Republican Gov. Doug Ducey Wins Re-election in Arizona

Arizona Gov. Doug Ducey defeated Democratic challenger David Garcia. (Photo: ASSOCIATED PRESS)
Arizona Gov. Doug Ducey defeated Democratic challenger David Garcia. (Photo: ASSOCIATED PRESS)

Arizona Gov. Doug Ducey (R) comfortably defeated Democratic nominee David Garcia to hang on to the governor’s mansion Tuesday.

The victory gives Ducey a second term and makes it likely that Republicans will retain full control of the state government, with majorities in both the state House and Senate.

Democrats had hoped that Garcia, an Army veteran and associate professor of education at Arizona State University, would unseat Ducey in a year Arizona was roiled by a statewide teacher walkout over education funding. Garcia would have been the state’s first Latino governor in four decades had he won.

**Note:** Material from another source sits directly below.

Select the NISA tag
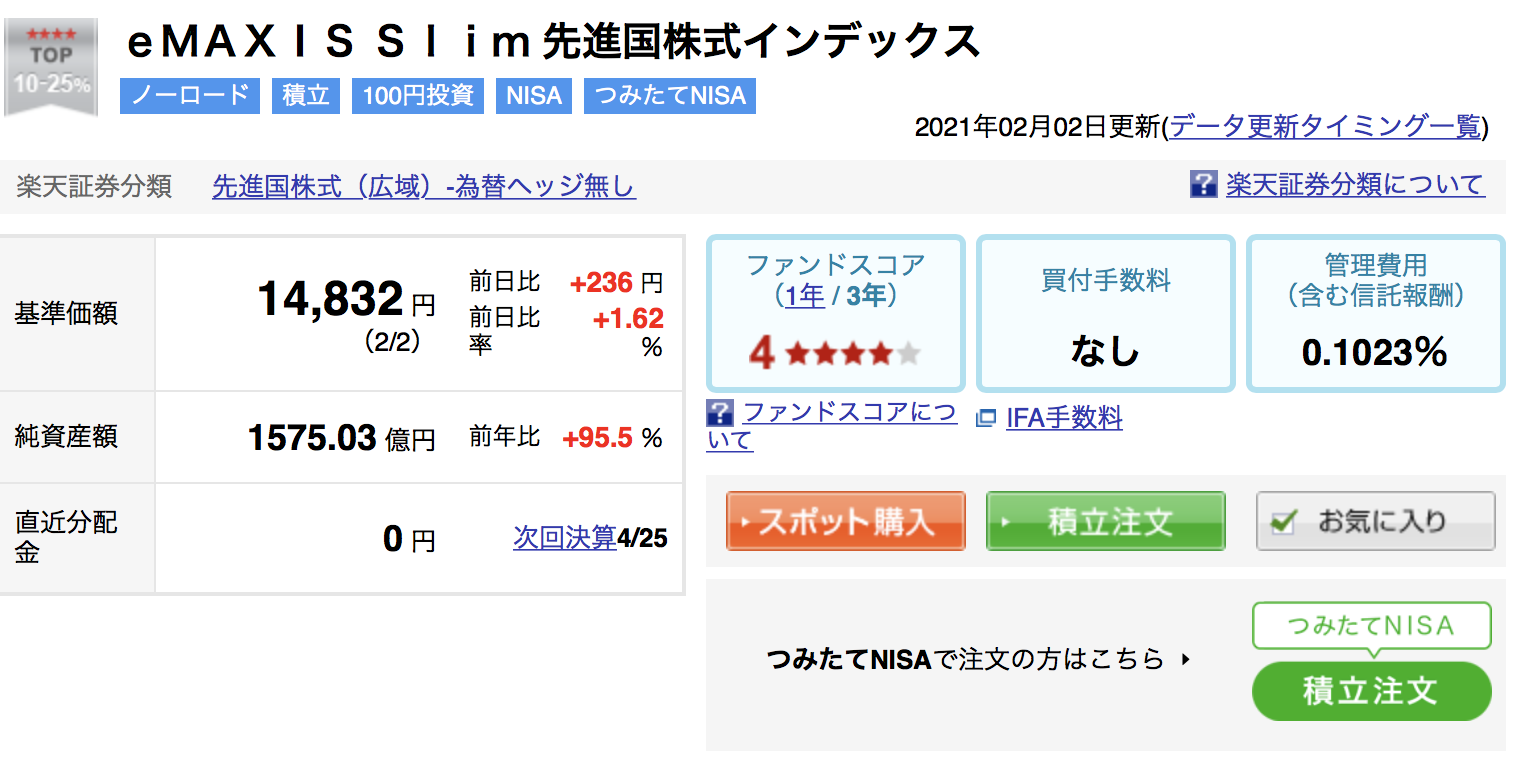The image size is (1528, 758). [x=534, y=96]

But a tight gubernatorial race during the summer eventually gave way to polling widely in favor of Ducey, a former state treasurer and past CEO of Coldstone Creamery. Ducey enjoyed a massive spending advantage over Garcia, who struggled to raise money and saw Democratic dollars steered instead to the secretary of state race.

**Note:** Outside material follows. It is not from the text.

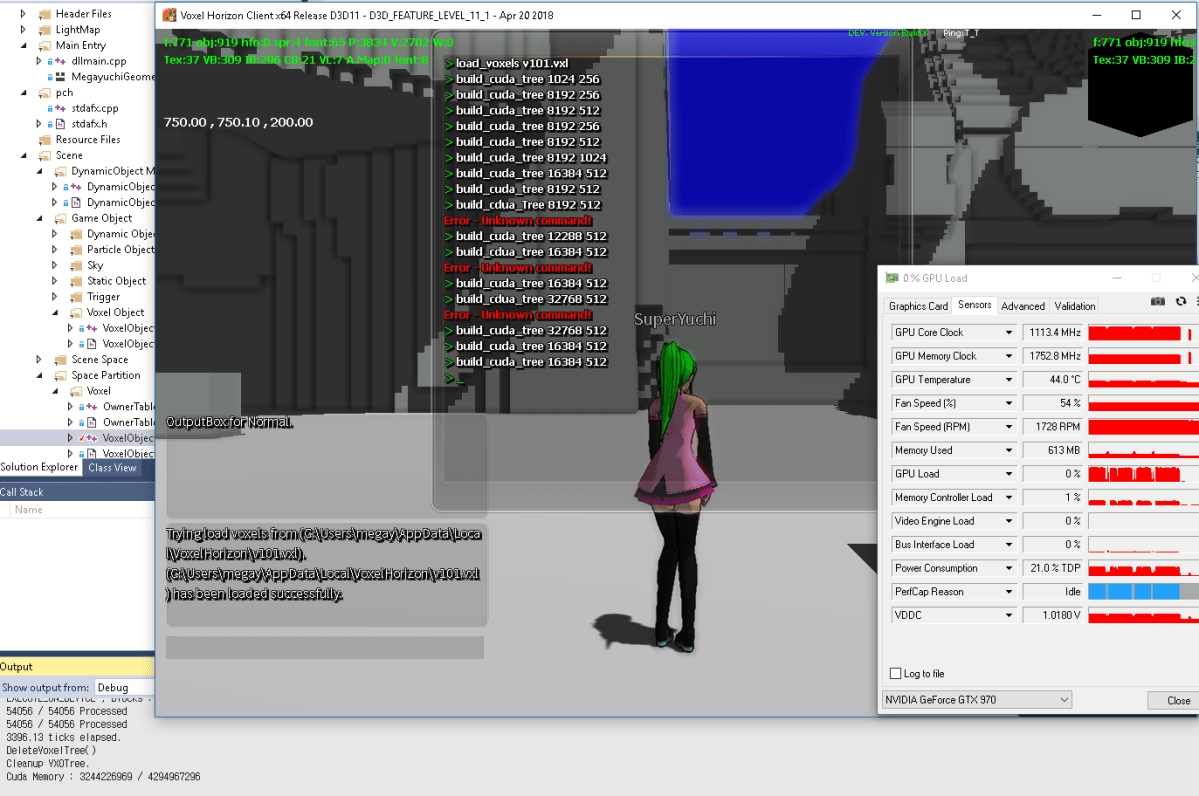Expand the Scene Space folder
Viewport: 1199px width, 796px height.
(39, 360)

It had appeared earlier this year that Ducey would cruise to re-election without a serious threat until the teacher strikes that began in West Virginia, Oklahoma and Kentucky came to Phoenix in April. Arizona teachers closed schools throughout much of the state for six days, demanding that school spending be restored to pre-recession levels.

The sight of educators clad in red and swarming the Capitol put Ducey on the defensive. The governor had offered teachers only a modest raise before the strikes began but quickly fashioned himself as a supporter of public schools and promised a 20 percent hike by 2020. (Even so, the new funding will not entirely negate the deep cuts made over the past decade.)

Garcia, who previously lost a close race for state superintendent of schools in 2014, made education his signature issue, campaigning to rein in state support for vouchers and implement a tax hike on Arizonans making over $250,000 a year (the tax proposal was a failed ballot initiative). But whatever boost Garcia got from what became known as the #RedForEd movement, it wasn’t enough to persuade Arizonans to elect their first Democratic governor since Janet Napolitano.

Garcia staked out some progressive positions that may hurt him with independents and moderate Republicans. He called for an overhaul of U.S. Immigration and Customs Enforcement ― a move seen as politically risky in the border state. Ducey and other Republicans hammered Garcia for his criticism of ICE, claiming he was weak on border security. The Republican Governors Association ran ads labeling the candidate “radical.”